What needs to be done → Rewrite the rows that open with the line containing "Task: Launch the camera lens app icon" and close with the line containing "Action: coord(704,839)", swapping "camera lens" for "gallery" and leaving everything else as it is. Omit the pictures.

Records shown →
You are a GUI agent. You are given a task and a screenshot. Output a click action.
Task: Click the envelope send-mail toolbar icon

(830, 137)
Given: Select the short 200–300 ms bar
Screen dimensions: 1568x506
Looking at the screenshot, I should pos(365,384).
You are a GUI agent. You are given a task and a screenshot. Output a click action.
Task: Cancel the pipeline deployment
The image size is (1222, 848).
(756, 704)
...
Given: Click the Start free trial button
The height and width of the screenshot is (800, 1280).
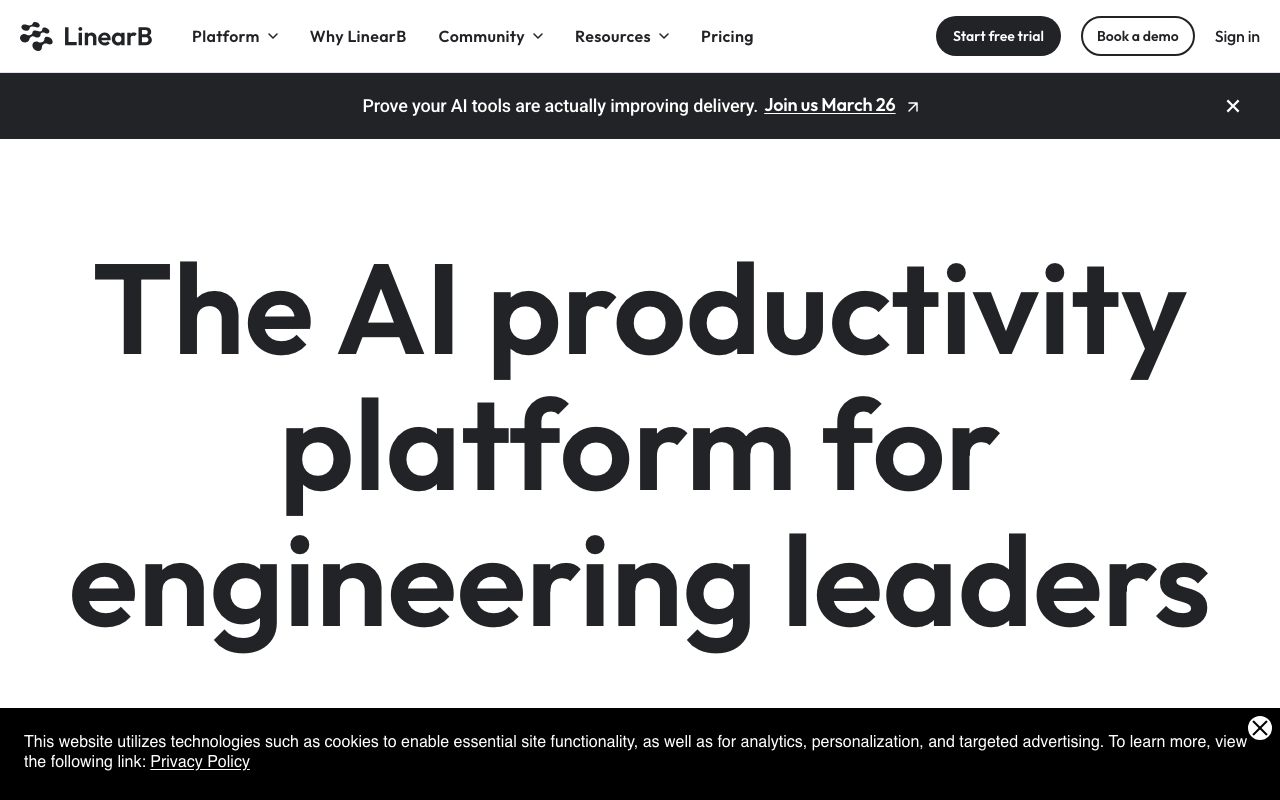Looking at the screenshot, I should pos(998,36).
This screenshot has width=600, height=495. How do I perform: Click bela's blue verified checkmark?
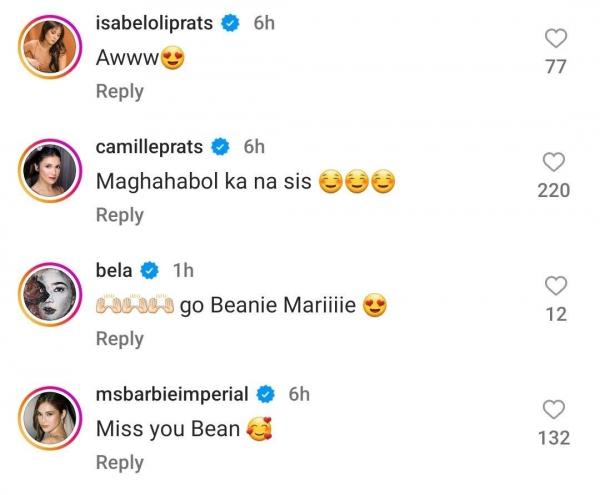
==
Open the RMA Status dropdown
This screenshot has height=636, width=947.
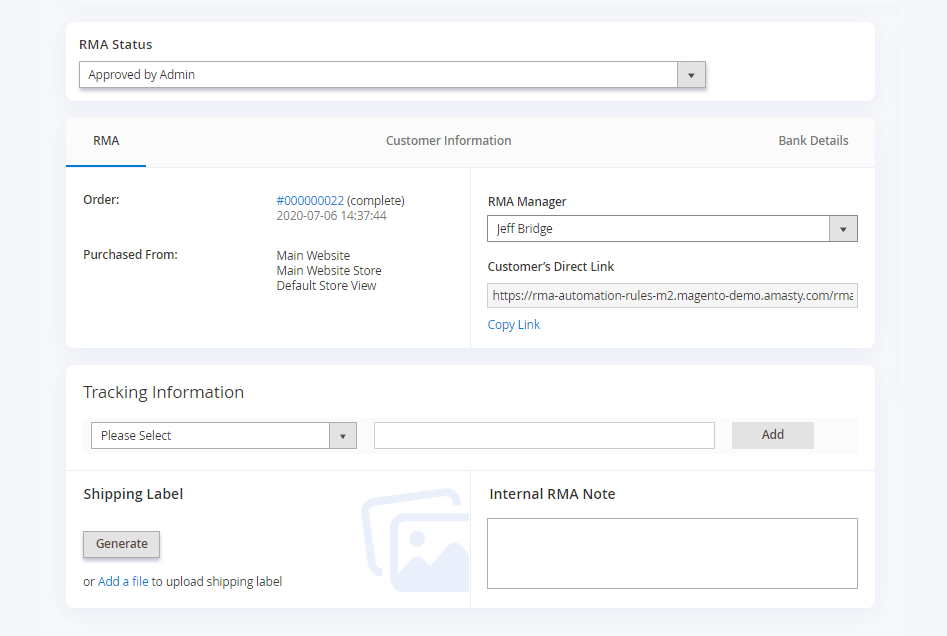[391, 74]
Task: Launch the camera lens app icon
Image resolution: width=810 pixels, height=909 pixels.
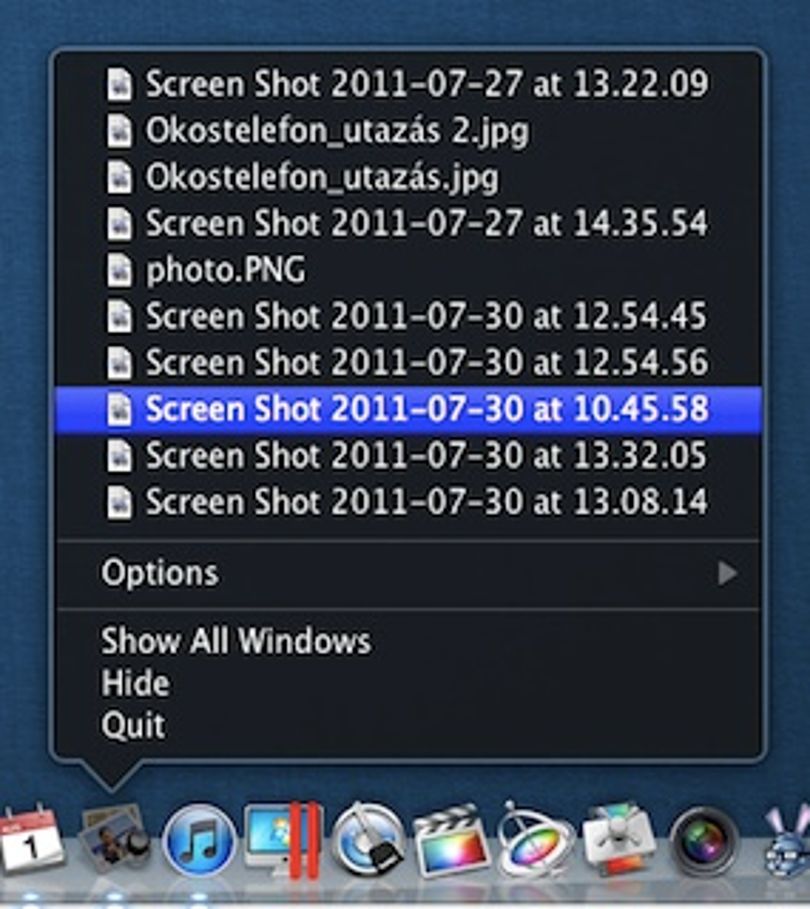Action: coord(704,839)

Response for this exercise →
Task: Launch the gallery app icon
Image resolution: width=810 pixels, height=909 pixels.
Action: coord(704,839)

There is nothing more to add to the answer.